Determining optimal pretreatment in cardiac surgery: an experimental study.

Objectives: Heart failure patients with reduced ejection fraction are currently treated with four drug combinations: angiotensin receptor/neprilysin inhibitors, beta-blockers, mineralocorticoid receptor antagonists, and sodium-glucose cotransporter 2 inhibitors, resulting in improved survival outcomes. Herein, we examined whether myocardial protection by esaxerenone or sacubitril/valsartan may present a counter-effect to the harm caused by cardioplegic arrest.

Methods: Male Wistar rats fed a normal diet were orally administered esaxerenone (3 mg/kg; Esax) or sacubitril/valsartan (68 mg/kg; SaV) once a day for 2 weeks from 6 weeks of age. Age-matched, untreated male Wistar rats served as controls (Control). Isolated rat hearts were aerobically Langendorff-perfused and subjected to 2 min of St Thomas' Hospital 2 cardioplegia (STH2) infusion and 28 min of normothermic global ischemia followed by 60 min of reperfusion. The recovery of function was measured during 60 min of reperfusion. Additionally, troponin T levels were measured after reperfusion as myocardial injury.
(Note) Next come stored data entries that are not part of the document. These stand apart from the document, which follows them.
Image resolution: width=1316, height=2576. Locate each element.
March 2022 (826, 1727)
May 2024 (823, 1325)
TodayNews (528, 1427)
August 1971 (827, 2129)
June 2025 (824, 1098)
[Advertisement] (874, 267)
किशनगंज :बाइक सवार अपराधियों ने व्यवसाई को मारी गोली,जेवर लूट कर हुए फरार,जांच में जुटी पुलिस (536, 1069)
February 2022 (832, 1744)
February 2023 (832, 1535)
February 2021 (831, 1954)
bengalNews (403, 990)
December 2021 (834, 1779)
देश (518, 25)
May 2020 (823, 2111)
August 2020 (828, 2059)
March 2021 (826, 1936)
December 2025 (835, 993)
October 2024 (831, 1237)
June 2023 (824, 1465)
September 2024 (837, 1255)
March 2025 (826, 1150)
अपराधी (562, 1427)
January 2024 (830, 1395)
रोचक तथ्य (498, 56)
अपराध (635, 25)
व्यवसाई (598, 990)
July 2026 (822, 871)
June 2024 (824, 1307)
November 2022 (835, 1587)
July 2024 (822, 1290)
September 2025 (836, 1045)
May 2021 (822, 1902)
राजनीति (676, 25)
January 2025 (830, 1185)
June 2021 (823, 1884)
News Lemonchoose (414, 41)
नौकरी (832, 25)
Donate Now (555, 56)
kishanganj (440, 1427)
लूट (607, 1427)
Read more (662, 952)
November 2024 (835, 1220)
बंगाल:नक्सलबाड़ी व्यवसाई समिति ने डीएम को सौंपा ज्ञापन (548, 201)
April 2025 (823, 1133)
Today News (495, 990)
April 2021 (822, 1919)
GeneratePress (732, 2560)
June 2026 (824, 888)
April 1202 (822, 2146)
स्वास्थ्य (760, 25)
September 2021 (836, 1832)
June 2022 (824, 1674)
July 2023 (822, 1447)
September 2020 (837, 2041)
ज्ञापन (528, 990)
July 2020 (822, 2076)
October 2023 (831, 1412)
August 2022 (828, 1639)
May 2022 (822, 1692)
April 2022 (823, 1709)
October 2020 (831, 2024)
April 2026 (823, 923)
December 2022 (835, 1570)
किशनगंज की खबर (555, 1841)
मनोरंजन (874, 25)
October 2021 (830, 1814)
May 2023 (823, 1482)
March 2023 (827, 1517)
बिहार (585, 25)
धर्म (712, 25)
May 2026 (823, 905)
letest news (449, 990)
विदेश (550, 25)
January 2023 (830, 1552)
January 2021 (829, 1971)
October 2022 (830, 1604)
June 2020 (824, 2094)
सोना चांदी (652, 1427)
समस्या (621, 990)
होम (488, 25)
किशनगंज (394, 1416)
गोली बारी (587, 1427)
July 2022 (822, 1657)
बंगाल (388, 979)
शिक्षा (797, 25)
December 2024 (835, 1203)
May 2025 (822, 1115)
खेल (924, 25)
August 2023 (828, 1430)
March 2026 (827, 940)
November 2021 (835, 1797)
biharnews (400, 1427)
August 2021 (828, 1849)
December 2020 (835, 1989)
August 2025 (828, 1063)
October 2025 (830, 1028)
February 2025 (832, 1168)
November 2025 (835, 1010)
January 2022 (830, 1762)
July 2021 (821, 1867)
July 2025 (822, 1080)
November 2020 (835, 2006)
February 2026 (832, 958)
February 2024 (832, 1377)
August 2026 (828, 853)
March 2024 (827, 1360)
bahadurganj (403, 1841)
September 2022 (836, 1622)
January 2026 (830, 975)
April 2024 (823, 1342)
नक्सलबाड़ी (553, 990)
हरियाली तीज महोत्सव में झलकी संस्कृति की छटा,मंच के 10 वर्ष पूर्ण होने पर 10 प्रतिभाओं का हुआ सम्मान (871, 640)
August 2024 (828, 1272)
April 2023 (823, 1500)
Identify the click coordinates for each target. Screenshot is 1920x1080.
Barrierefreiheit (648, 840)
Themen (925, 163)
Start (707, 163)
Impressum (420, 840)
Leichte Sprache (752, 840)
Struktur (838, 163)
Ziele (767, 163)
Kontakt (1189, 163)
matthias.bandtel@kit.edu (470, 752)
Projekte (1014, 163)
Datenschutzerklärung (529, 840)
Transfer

Results: The final recovery of left ventricular developed pressure (presented as the percentage of preischemic value) in the Control, Esax, and SaV groups was 50.7 ± 6.2%, 68.5 ± 7.4%*, and 69.3 ± 14.3%*, respectively (*p < 0.05 vs. Control). Troponin T (ng per gram wet weight) levels in the Control, Esax, and SaV groups were 166.8 ± 78.1, 77.0 ± 14.6*, and 74.2 ± 36.6*, respectively (*p < 0.05 vs. Control).

Conclusion: Oral administration of esaxerenone or sacubitril/valsartan to rats 2 weeks prior to surgery enhanced the myocardial protection afforded by STH2 and may attenuate the myocardial injury caused by hyperkalemic cardioplegic arrest.